The study says, Naps are short daytime sleep episodes that are evolutionarily conserved across diverse diurnal species ranging from fliesto polyphasic mammals. In human adults, daytime napping is highly prevalent in Mediterranean cultures and is also common in non-Mediterranean countries including the United States

The study discovered dozens of gene regions that govern the tendency to take naps during the day.

In a statement to the Harvard Gazette, Napping is somewhat controversial, says Hassan Saeed Dashti of the MGH Center for Genomic Medicine, co-lead author of the report with Iyas Daghlas, a medical student at Harvard Medical School (HMS). Dashti notes that some countries where daytime naps have long been part of the culture (such as Spain) now discourage the habit. Meanwhile, some companies in the United States now promote napping as a way to boost productivity.

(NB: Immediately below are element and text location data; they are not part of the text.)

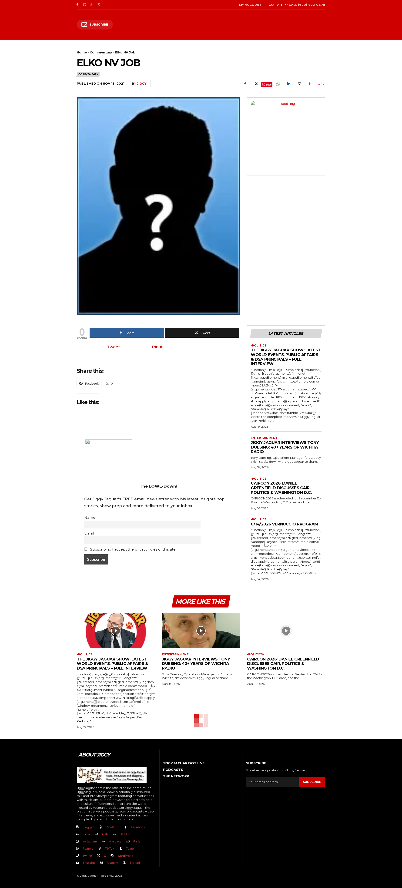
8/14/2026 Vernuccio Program (284, 524)
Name (89, 517)
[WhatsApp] (277, 83)
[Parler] (128, 841)
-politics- (259, 345)
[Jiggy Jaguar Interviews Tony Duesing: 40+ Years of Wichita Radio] (201, 630)
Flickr (86, 834)
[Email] (299, 83)
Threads (135, 863)
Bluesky (112, 863)
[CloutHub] (100, 827)
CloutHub (112, 827)
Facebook (138, 827)
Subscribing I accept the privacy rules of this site (132, 549)
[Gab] (96, 834)
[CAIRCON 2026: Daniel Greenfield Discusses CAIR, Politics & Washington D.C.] (286, 630)
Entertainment (264, 438)
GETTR (124, 834)
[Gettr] (320, 83)
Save (268, 84)
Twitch (87, 856)
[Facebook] (77, 4)
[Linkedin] (288, 83)
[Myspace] (103, 841)
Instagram (90, 841)
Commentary (101, 52)
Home (82, 52)
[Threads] (124, 863)
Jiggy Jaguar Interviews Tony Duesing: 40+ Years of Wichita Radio (285, 447)
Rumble (88, 848)
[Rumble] (77, 848)
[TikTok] (91, 4)
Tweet (113, 346)
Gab (105, 834)
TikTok (109, 848)
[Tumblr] (310, 83)
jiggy (141, 83)
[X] (98, 4)
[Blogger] (77, 827)
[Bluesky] (101, 863)
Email (89, 533)
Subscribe (312, 782)
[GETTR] (114, 834)
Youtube (89, 863)
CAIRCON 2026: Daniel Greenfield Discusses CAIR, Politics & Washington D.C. (281, 488)
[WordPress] (112, 855)
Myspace (115, 841)
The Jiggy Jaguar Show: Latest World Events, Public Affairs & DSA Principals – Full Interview (286, 357)
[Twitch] (77, 855)
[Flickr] (77, 834)
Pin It (157, 346)
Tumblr (131, 848)
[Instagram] (84, 4)
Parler (137, 841)
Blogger (88, 827)
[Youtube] (77, 863)
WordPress (125, 856)
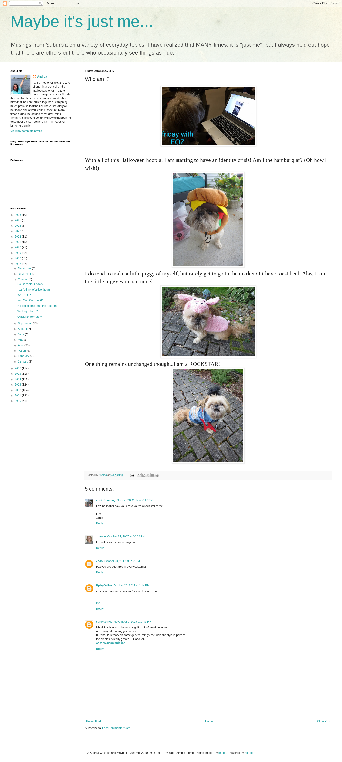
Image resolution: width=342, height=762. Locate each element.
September (25, 323)
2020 (18, 247)
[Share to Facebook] (152, 475)
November (25, 273)
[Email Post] (132, 475)
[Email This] (139, 475)
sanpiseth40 (104, 621)
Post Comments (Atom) (116, 728)
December (25, 268)
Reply (100, 523)
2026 (18, 214)
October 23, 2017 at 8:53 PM (122, 561)
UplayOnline (104, 585)
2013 (18, 384)
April (21, 345)
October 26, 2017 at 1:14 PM (131, 585)
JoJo (99, 561)
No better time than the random (37, 305)
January (23, 361)
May (21, 339)
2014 (18, 379)
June (21, 334)
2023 (18, 231)
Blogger (249, 753)
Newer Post (93, 721)
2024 (18, 225)
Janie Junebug (105, 500)
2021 (18, 242)
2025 (18, 220)
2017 (18, 263)
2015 (18, 373)
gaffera (222, 753)
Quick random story (29, 316)
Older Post (323, 721)
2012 (18, 390)
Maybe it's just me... (81, 21)
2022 (18, 236)
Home (209, 721)
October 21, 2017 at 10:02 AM (126, 536)
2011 (18, 395)
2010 (18, 400)
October (23, 279)
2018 (18, 258)
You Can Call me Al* (30, 300)
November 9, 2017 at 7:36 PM (132, 621)
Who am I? (24, 295)
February (24, 356)
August (22, 328)
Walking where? (27, 311)
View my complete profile (26, 131)
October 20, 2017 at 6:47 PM (135, 500)
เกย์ (98, 603)
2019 (18, 253)
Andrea (42, 76)
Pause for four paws (30, 284)
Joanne (101, 536)
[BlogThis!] (143, 475)
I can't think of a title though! (34, 289)
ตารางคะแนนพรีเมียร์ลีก (110, 643)
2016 (18, 368)
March (22, 350)
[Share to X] (148, 475)
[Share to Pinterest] (157, 475)
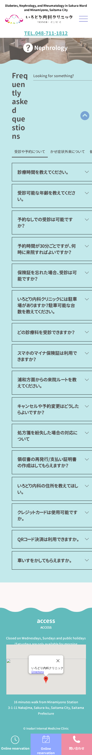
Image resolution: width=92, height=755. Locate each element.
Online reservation (46, 750)
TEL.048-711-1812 (46, 33)
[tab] (30, 151)
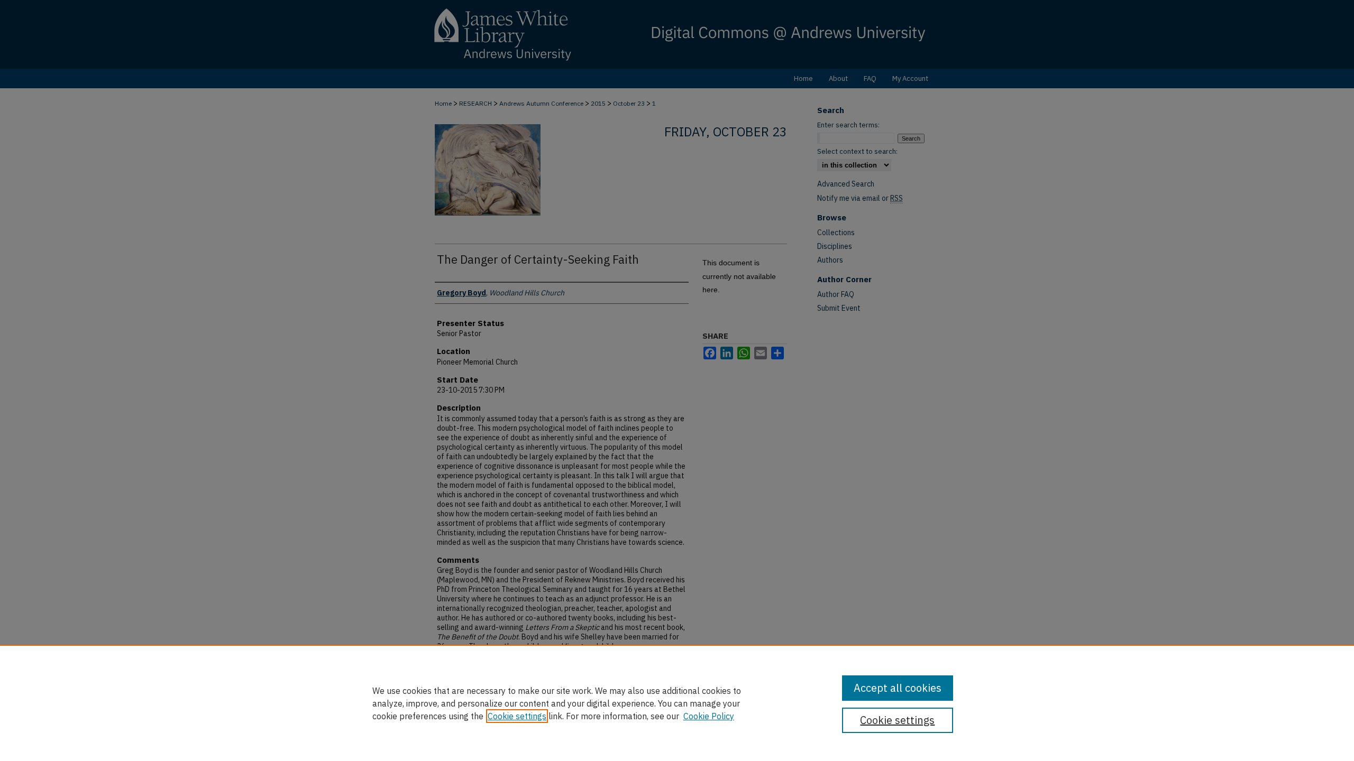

It was important to try to disentangle the biological pathways that contribute to why we nap, says Dashti.

Researchers first used the UK Biobank data for the GWAS (genome-wide association study), which holds the genetic information on 452,633 people. The participants were asked whether they nap during the day never/rarely, sometimes, or usually.

Some of the participants wore accelerometers to monitor their activity during the day.

The accelerometers helped the researchers determine if the responses from the people matched with activity. That gave an extra layer of confidence that what we found is real and not an artifact, says Dashti.

The team discovered certain genes play a factor, according to the results posted in the Harvard Gazette. People who needed naps expressed the need and the reason why differently.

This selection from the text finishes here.